Justicia contra femincidios frenada por machismo de jueces en Oaxaca

EMILIO MORALESEMILIO MORALES

Protesta contra los feminicidios.

No sólo son asesinadas, las instancias encargadas de la investigación de los crímenes y de la procuración de justicia contribuyen a criminalizar a las víctimas y hasta justificar su muerte. La actuación de la Fiscalía General del Estado y del Tribunal Superior de Justicia del Estado (TSJE) raya en la “impunidad institucional”, afirmó Yésica Sánchez Maya, integrante de Consorcio para el Diálogo Parlamentario y la Equidad.

Las indagatorias y el castigo a los responsables, afirmó, pasan por la actitud que calificó como machistas y sexistas, incluso las familias de las víctimas son criminalizadas.

"El proceso de investigación y de acceso a la justicia en el caso de un feminicidio – asesinato de una mujer por razones de género –, las fallas en el sistema judicial no sólo son evidentes, sino que se enfrentan a actitudes machistas de los jueces".

En primer lugar, señaló la activista, los jueces muestran su incapacidad para clasificar el homicidio de una mujer de esta manera pese al protocolo diseñado para ello.

“De entrada, toda muerte violenta de una mujer debe investigarse en principio como feminicidio, y en el proceso descartarse o no, si cumple con las características de este tipo de delitos”.

Según su opinión, buscan de cualquier manera no clasificarlo de esa manera para evitar que las estadísticas en feminicidios. “Están obstinados”, aseguró, “en maquillar la realidad”. El conteo de las organizaciones de la sociedad civil, en el gobierno de Alejandro Murat Hinojosa hasta marzo, van 33 casos; mientras que el gobierno de Gabino Cué Monteagudo, cerró con un total de 527.

La actitud machista y sexista de los jueces se advierte, explicó, cuando admiten pruebas de los feminicidas que buscan desacreditar el honor y la dignidad de la víctima. Como en el caso de la joven Dafne Carreño Bengochea, donde la defensa de su asesino Enrique Rivera López ha tratado incluso de afirmar que fue en defensa propia.

“Este es el primer caso de feminicidio – de acuerdo a la nuevo código penal en Oaxaca – en donde incluso se ha victimizado a la madre y los jueces han entrado en un rejuego para retrasar la impartición de justicia”.

Algunos casos, como los ocurridos en la región de la Mixteca, los jueces han reclasificado los feminicidios como homicidios calificados; mientras que la Fiscalía General del Estado no libera las órdenes de aprehensión.

En segundo término, desde el año 2013 la Fiscalía no ha conformado el Comité Interinstitucional para la Evaluación de la Implementación del Protocolo para la Investigación de los Feminicidios.
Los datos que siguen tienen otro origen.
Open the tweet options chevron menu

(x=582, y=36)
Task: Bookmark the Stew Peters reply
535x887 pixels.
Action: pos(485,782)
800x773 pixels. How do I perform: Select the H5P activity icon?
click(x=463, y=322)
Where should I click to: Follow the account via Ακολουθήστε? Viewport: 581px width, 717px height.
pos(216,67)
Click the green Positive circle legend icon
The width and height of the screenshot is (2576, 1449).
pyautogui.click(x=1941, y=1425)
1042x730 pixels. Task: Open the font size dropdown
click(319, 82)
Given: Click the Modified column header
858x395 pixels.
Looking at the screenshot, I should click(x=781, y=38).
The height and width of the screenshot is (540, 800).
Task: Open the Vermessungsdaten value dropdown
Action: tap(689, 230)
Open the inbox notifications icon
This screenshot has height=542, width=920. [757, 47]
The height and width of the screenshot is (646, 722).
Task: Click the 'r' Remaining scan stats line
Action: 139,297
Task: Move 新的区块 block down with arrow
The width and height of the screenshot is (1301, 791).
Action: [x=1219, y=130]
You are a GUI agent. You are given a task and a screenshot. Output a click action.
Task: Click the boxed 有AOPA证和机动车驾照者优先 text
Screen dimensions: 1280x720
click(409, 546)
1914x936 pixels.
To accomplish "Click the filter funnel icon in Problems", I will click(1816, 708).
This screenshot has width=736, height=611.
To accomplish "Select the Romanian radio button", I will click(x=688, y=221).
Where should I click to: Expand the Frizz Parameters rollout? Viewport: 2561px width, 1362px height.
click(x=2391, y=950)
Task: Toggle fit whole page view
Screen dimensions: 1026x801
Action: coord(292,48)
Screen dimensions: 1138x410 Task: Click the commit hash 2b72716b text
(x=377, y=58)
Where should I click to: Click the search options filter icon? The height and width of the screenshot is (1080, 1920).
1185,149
Para Yésica Sánchez esto es una clara intención de no poner a la luz las fallas en las investigaciones y en la procuración de justicia, ya que no aplican ni el 15 por ciento de lo que se establece en el protocolo diseñado para este fin.

El caso de la joven Ivonne Berenice, es otro ejemplo de la negligencia de la Fiscalía de acuerdo con la activista. Pese a que la familia ha contratado a investigadores privados y dado la ubicación del responsable, la dependencia estatal no ha actuado ni liberado la orden de aprehensión contra el presunto responsable.

Llamar a cuentas al fiscal

Yésica Sánchez, integrante de Consorcio para la Equidad y el Diálogo Parlamentario, exigió al Congreso del Estado de Oaxaca a llamar a cuentas a los titulares de la Fiscalía General del Estado y del Tribunal Superior del Estado (TSJE), Héctor Joaquín Carrillo Ruiz y Raúl Bolaños Cacho, respectivamente, e informen sobre los homicidios de mujeres por razones de género.

La opacidad de las instituciones de gobierno en este tema es una constante y no hay otra forma de saber cuántas averiguaciones previas, órdenes de aprehensión, consignaciones y sentencias, existen en los casos de feminicidios.